In the year 2000, I traveled to the Holy Land and to Italy on a pilgrimage that was a gift from two friends in honor of my Silver Jubilee of Ordination. All I was expected to do was to celebrate the Eucharist every other day while on the pilgrimage (another priest was also making the trip).
When we got to Jerusalem and started to explore the various sites, our tour leader led us to an underground cavern which contained the reputed tomb of the Blessed Virgin Mary. Several of the pilgrims were visibly upset and pulled me aside asking how this could be since we believe that Mary was assumed, body and soul, into heaven. Like so many, they thought this meant that the Blessed Virgin never tasted death. I assured them that the tomb was a fit object of veneration and explained that Mary did in fact die. However, after her body was laid in the tomb, she was assumed into heaven by her Son, Jesus. In fact, the Solemnity that we know as the Feast of the Assumption is known by another name in some Eastern rites. These Catholics refer to this feast as the Dormition of Mary, the day on which she “fell asleep.”

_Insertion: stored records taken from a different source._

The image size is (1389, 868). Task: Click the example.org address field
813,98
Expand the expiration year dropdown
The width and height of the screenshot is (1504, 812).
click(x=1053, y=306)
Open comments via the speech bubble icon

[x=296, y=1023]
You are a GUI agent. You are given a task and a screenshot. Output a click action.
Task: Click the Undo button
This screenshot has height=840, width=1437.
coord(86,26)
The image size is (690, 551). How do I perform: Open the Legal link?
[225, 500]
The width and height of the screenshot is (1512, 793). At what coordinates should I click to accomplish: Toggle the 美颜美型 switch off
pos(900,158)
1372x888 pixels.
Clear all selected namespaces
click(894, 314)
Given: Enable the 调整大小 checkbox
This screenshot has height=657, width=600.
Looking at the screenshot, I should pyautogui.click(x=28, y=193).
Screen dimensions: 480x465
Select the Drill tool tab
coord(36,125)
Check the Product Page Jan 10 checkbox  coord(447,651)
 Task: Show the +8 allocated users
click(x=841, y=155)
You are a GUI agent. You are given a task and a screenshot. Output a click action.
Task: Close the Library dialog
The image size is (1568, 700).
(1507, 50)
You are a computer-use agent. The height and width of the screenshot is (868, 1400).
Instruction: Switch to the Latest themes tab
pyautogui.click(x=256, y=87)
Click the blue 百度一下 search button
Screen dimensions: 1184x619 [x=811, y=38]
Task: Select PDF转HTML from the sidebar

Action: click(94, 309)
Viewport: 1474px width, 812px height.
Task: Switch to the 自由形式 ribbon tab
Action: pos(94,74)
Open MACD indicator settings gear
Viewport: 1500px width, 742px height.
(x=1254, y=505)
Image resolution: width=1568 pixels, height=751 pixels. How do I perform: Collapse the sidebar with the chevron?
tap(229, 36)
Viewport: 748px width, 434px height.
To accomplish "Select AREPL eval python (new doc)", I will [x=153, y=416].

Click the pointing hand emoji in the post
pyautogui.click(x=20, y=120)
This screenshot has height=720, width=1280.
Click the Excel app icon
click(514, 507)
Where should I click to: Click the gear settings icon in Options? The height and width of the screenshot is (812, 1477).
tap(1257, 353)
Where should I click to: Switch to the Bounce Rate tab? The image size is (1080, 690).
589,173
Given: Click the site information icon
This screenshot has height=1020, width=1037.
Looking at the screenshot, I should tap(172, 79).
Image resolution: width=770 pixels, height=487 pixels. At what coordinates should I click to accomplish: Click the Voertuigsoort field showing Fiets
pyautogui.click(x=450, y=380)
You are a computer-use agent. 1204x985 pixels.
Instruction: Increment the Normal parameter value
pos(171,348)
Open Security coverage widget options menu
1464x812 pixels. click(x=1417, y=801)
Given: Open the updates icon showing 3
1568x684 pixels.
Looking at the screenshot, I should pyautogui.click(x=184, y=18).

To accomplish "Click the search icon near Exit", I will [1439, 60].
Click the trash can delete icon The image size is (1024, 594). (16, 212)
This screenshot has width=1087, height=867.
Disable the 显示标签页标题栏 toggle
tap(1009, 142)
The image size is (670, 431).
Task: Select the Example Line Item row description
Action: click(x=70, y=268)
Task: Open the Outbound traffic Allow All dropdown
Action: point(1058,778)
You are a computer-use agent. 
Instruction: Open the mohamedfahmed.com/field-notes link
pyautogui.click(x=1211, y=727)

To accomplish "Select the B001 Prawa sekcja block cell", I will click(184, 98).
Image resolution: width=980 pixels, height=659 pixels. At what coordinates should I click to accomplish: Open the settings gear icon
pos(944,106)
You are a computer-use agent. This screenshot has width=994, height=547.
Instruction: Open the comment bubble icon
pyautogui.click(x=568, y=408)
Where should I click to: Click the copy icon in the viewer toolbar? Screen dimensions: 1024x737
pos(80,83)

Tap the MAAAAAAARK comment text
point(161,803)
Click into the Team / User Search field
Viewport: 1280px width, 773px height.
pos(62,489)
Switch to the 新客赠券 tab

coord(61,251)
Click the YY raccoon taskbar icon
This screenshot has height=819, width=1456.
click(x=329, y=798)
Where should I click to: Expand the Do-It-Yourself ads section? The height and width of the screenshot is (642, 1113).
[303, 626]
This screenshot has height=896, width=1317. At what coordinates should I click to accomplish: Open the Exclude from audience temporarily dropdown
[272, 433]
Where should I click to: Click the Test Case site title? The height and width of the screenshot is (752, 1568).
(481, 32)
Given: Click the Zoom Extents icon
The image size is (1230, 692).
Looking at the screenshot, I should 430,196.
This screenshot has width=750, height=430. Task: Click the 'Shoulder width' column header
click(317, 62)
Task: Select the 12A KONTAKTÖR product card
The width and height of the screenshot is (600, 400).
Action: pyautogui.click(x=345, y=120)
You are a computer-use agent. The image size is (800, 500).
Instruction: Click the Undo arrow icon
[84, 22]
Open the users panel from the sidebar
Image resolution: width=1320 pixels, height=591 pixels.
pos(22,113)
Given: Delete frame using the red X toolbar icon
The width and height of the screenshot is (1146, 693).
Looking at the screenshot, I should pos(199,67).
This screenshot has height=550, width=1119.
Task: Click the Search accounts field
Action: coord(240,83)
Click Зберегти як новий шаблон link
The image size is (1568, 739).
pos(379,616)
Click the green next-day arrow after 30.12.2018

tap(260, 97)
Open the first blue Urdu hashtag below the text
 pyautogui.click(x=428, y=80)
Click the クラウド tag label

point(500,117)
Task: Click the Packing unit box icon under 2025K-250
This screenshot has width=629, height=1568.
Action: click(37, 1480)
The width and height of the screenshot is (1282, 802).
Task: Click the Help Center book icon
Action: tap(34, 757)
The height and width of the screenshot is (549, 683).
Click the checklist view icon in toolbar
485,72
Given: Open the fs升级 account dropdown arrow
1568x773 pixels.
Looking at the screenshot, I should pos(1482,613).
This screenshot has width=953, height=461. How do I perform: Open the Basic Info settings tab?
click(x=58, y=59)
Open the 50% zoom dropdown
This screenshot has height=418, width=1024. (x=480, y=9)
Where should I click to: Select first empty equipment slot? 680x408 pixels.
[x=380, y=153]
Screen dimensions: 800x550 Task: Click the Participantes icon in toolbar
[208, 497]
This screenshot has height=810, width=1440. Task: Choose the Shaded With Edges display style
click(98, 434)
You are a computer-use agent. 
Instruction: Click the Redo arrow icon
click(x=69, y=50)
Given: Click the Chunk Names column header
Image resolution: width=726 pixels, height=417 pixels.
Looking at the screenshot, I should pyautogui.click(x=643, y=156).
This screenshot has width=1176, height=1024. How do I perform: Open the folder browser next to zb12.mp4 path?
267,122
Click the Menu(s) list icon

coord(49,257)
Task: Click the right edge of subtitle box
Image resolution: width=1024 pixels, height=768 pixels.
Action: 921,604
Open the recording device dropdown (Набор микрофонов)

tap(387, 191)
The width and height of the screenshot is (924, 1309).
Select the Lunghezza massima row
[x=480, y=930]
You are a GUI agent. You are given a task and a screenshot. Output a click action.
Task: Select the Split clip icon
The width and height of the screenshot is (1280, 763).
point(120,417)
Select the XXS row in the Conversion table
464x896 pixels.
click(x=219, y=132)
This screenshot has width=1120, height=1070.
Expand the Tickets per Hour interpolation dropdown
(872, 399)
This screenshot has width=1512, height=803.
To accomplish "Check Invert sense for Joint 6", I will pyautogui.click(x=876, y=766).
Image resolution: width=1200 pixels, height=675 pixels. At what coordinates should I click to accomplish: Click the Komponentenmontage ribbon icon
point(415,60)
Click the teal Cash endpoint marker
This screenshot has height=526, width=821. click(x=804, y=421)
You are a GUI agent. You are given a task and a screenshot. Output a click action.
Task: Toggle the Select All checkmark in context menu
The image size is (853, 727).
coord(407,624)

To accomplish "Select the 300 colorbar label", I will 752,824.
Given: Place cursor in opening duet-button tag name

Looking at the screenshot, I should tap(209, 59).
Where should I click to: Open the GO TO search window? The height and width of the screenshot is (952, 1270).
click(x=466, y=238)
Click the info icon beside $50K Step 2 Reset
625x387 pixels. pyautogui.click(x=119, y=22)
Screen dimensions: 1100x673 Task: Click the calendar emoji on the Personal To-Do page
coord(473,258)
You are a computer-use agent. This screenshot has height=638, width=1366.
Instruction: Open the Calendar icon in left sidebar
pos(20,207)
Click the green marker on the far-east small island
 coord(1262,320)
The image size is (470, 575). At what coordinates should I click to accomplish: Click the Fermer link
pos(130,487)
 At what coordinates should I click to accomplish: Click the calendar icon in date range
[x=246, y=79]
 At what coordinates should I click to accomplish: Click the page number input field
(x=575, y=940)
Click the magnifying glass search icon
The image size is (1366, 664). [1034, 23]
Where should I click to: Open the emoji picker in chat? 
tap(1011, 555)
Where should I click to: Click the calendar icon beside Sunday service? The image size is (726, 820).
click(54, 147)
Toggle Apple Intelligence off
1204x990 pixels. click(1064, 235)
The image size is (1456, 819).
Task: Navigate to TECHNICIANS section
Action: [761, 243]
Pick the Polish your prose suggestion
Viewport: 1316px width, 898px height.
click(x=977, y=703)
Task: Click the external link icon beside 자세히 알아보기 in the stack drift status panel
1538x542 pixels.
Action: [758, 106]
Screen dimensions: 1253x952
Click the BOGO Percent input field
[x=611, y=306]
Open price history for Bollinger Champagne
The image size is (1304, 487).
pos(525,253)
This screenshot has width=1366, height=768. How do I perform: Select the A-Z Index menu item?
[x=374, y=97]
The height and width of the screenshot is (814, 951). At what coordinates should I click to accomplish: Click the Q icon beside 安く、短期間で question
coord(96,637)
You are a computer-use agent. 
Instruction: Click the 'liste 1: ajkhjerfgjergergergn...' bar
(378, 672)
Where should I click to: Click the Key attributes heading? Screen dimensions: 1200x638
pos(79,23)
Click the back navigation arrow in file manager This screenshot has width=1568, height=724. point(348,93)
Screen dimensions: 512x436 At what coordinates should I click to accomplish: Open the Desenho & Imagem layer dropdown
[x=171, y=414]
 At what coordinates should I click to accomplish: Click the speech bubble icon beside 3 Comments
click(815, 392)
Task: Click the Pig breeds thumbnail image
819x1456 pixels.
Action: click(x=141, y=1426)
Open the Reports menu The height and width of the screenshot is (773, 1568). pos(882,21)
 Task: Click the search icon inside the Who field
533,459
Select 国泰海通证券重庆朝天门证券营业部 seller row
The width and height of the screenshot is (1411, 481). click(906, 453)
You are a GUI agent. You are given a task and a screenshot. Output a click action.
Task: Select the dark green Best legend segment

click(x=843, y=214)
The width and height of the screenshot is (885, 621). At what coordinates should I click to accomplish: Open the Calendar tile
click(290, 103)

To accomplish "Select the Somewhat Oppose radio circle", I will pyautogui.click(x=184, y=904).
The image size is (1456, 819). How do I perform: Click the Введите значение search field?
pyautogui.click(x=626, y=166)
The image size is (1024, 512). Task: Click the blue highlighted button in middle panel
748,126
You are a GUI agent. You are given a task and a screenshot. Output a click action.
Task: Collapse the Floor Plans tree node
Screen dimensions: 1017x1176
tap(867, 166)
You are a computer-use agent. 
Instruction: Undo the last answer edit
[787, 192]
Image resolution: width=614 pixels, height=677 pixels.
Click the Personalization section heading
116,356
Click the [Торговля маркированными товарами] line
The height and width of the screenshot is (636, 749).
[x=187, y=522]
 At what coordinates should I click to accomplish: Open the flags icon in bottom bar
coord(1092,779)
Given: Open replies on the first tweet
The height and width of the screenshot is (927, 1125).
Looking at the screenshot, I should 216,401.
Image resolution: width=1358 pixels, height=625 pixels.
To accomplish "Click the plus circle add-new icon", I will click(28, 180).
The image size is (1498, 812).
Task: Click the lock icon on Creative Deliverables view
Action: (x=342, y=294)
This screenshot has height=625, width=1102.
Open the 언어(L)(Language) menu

The Catholic Church teaches as dogma that the Virgin Mary "having completed the course of her earthly life, was assumed body and soul into heavenly glory". This doctrine was dogmatically defined by Pope Pius XII on November 1, 1950, in the apostolic constitution Munificentissimus Deus by exercising papal infallibility.
The first reading for this feast accentuates the image of Mary as the Ark of the New Covenant. Just as the Ark of the Sinai Covenant contained artifacts that revealed the identity of God to the children of Israel, Mary carried within her body the final revelation of God in the person of Jesus Christ.
St. Paul writes to the Corinthians explaining that Jesus is the first fruit of the Resurrection. It follows logically that if Jesus is first, there must be a second and a third, etc. If Jesus were the only one to experience the Resurrection, he would be called the “only fruit” rather than the first fruit.
In the Gospel we read of Mary’s visit to Elizabeth in which we hear the hymn that we pray every day in our Evening Prayer, a hymn that reminds us that God’s gift of holiness, even the holiness of the Blessed Mother, is a gift of God, not something that we earn but something that is freely given.
Catholics have celebrated the Assumption of Mary since the 4th Century, A.D. It has long been part of the piety and spirituality of the Church that Mary is the first to experience what is in store for all believers. It is, after all, only fitting that the woman who bore the Son of God in her womb should reap the full benefits of our redemption before everyone else.
This summer feast day is a reminder that we are all destined for life eternal. The Eucharist we celebrate is a foretaste of what heaven will be like, but only a foretaste since no one can even conceive what our life with God will be after we too have fallen asleep in the Lord.